■ **Source text**:
◆ ◆ ◆

Schechter Logo for Print

More Precious than Rubies is the King’s Daughter – Feminine Imageries of the Torah

Dr. Tamar Kadari
| 12/05/2017

The great classical liturgist, R. El’azar Birabbi Killir (Land of Israel, 7th c.), composed a number of piyyutim (Hebrew liturgical poems) in honor of the Giving of the Torah. Among his greatest poetic works are the Kedushta’ot on Shavuot (a poetic embellishment of the Amida that introduces the Kedushah, Doxology, in the morning prayer). In one of his pieces written in honor of Shavuot, Killir, also known as The Kalir, quotes the Torah speaking in the first person about her origins and the world’s creation:

God formed me at the beginning of His way
Two thousand years I sweetened in His bosom
The world had not yet measure of breadth or length
Nor stretched to its elevation…
I amused myself upon His knee
Playing with the world like Him
Playing before Him in praise and blessing
To announce to all that there is none like Him

(Shulamit Elizur, Rabbi El’azar Birabbi Kiliri: Hymni Pentecostales, Jerusalem 2000, pp. 98-99 [Hebrew]).

The Torah is saying that it came into being 2,000 years before the creation of the world. At that time, before there were beings, she amused herself upon the knees of God and together they played with the world as if she was His daughter. In another piyyut by The Killir, also composed for Shavuot, the Torah is depicted as the King’s beloved and precious daughter:

Two thousand years she was hidden/making love under the wings of joyful song
Playing within the concealed home of God/in the shade of the fresh Divine presence
When she was given, mountains turned to flowing water/and it was she who instructed the people to move or to rest
The honor of the king’s daughter more precious than rubies/modest and hidden within like a virgin

(Shulamit Elizur, Rabbi El’azar Birabbi Kiliri: Hymni Pentecostales, Jerusalem 2000, p. 242 [Hebrew]).

◆ ◆ ◆

■ **Requirements**: Please extract the passage of the article on feminine images of the Torah, starting with "God formed me" and going on through "pp. 98-99 [Hebrew]).", copied word for word.

■ **Data shown**:
◆ ◆ ◆

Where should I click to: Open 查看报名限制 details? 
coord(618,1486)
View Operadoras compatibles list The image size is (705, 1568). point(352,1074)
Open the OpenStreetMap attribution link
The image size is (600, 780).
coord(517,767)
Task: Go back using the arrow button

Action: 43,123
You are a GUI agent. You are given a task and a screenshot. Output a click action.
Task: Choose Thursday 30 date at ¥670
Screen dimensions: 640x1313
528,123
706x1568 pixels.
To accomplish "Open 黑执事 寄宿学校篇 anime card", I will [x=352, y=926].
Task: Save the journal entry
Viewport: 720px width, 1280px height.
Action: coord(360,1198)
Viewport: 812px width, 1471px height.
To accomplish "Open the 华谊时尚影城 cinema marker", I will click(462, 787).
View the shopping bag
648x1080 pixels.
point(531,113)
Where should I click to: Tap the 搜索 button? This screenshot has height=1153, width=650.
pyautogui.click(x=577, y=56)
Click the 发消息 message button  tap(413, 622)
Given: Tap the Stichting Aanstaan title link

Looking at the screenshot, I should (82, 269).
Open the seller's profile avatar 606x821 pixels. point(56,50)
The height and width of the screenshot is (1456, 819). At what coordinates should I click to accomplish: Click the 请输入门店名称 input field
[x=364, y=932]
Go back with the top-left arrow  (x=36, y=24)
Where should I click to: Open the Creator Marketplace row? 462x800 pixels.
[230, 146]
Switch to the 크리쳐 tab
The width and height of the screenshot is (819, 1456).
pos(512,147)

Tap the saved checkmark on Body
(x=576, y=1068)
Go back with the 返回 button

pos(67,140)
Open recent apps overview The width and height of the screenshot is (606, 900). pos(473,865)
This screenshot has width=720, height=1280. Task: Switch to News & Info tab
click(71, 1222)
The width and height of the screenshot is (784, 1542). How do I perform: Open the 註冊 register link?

◆ ◆ ◆

■ **Response**:
God formed me at the beginning of His way
Two thousand years I sweetened in His bosom
The world had not yet measure of breadth or length
Nor stretched to its elevation…
I amused myself upon His knee
Playing with the world like Him
Playing before Him in praise and blessing
To announce to all that there is none like Him

(Shulamit Elizur, Rabbi El’azar Birabbi Kiliri: Hymni Pentecostales, Jerusalem 2000, pp. 98-99 [Hebrew]).